**PAGE TEXT**
Clinically important bacterial phenotypes can be difficult, expensive and time-consuming to determine. Phenotypic assays require expensive reagents and growth of the bacteria. PCR assays which detect genotype do not always correctly indicate phenotype. However, genotype and phenotype in organisms as simple as bacteria should have strong correlations, and whatever disconnect exists between genotype and phenotype likely results from an incomplete capture of genotype in which too few genetic features are considered.

Most bacterial species are characterized by a “pan-genome” in which there is a set of genes that are present in all members of the species (core genes) and a large set of genes each of which is present in some, but not all, members of the species (accessory genes) [1][4]. The major fraction of variation among bacterial genomes of the same species derives not from base substitutions, but from massive rearrangements coupled with massive gain/loss of large DNA segments. The fraction of the genome that is accessory genes ranges from ∼8% (B. anthracis, M. tuberculosis) to ∼35% (E. coli) (Hall, unpublished results based on analysis of 22 species using methods described in [1]).

That variance in genetic content makes bacterial genomes particularly difficult to compare because genome comparison requires comparing homologous DNA sequences. To ensure comparisons among homologous bases, genes are typically aligned by one of a variety of multiple sequence alignment (MSA) methods that introduce into the alignment gaps that are intended to represent historical insertions or deletions (indels). That approach reflects the assumptions that individual genes evolve primarily by base substitutions and indels, and it works well for sequences which meet those assumptions. MSA is not robust when those assumptions are violated. MSA methods generally fail when inversions, transpositions and many indels occur.

To overcome those difficulties in bacterial genome alignment, we have developed and applied a novel approach which we have named the “Bop” method [5]. The Bop method produces a description of each genome as a binary string that indicates the presence or absence of each bop that is to be found among the strains that are analyzed. Because bops are short homologous sequences, the set of binary strings constitutes an automatic alignment of the set of genomes with respect to the presence/absence of those bops. The bop alignment can be used directly to estimate relationships among the strains.

**WORK ITEM**
Revise the passage of the text on bacterial genome comparison that begins at the words "That variance in" and stops after "many indels occur.", replacing "homologous" with "related" wherever it occurs. The lines after this text come from a separate source.

**PROVIDED MATERIAL**
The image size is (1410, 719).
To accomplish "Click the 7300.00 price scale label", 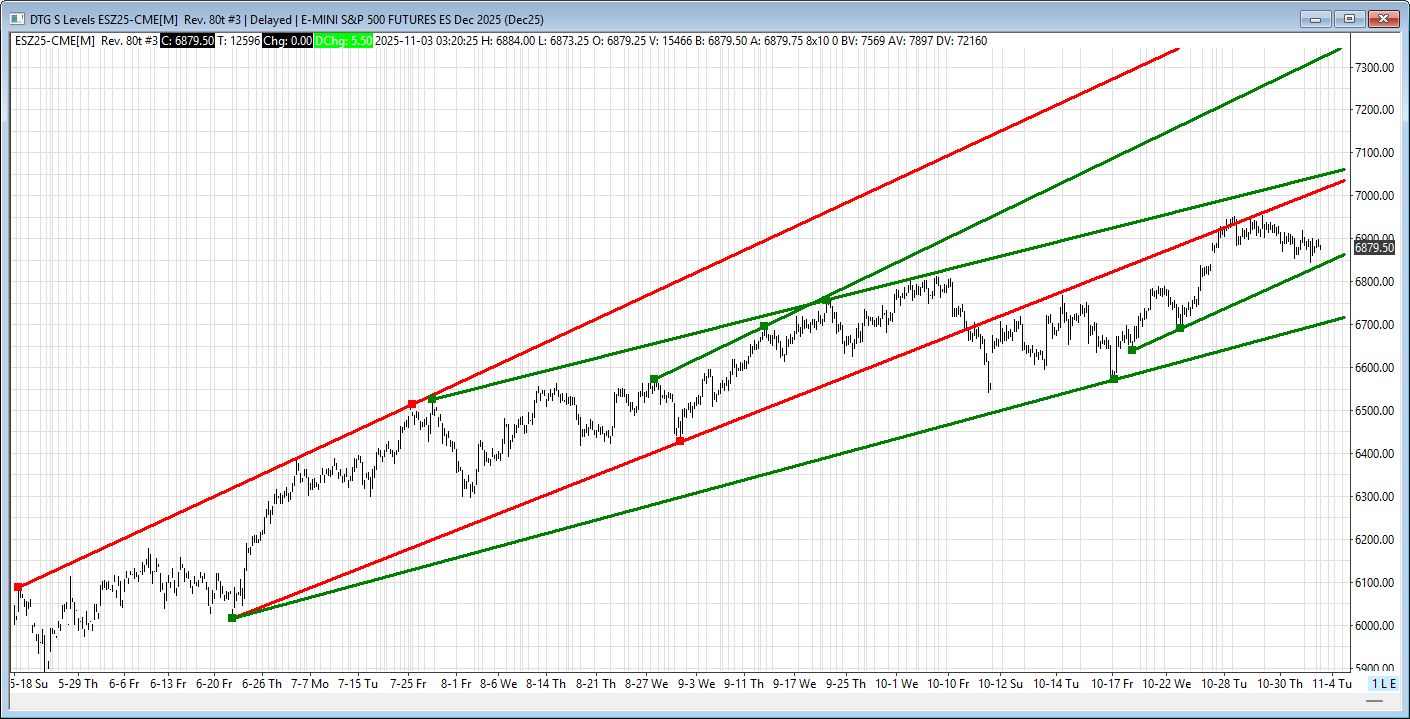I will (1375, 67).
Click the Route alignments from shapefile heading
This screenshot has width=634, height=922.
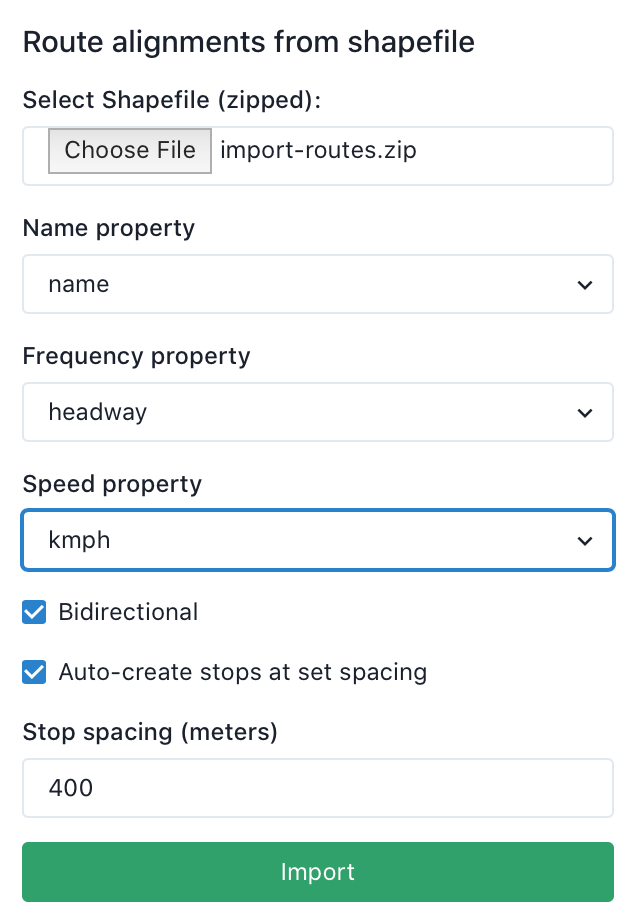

**EXERCISE OUTPUT**
That variance in genetic content makes bacterial genomes particularly difficult to compare because genome comparison requires comparing related DNA sequences. To ensure comparisons among related bases, genes are typically aligned by one of a variety of multiple sequence alignment (MSA) methods that introduce into the alignment gaps that are intended to represent historical insertions or deletions (indels). That approach reflects the assumptions that individual genes evolve primarily by base substitutions and indels, and it works well for sequences which meet those assumptions. MSA is not robust when those assumptions are violated. MSA methods generally fail when inversions, transpositions and many indels occur.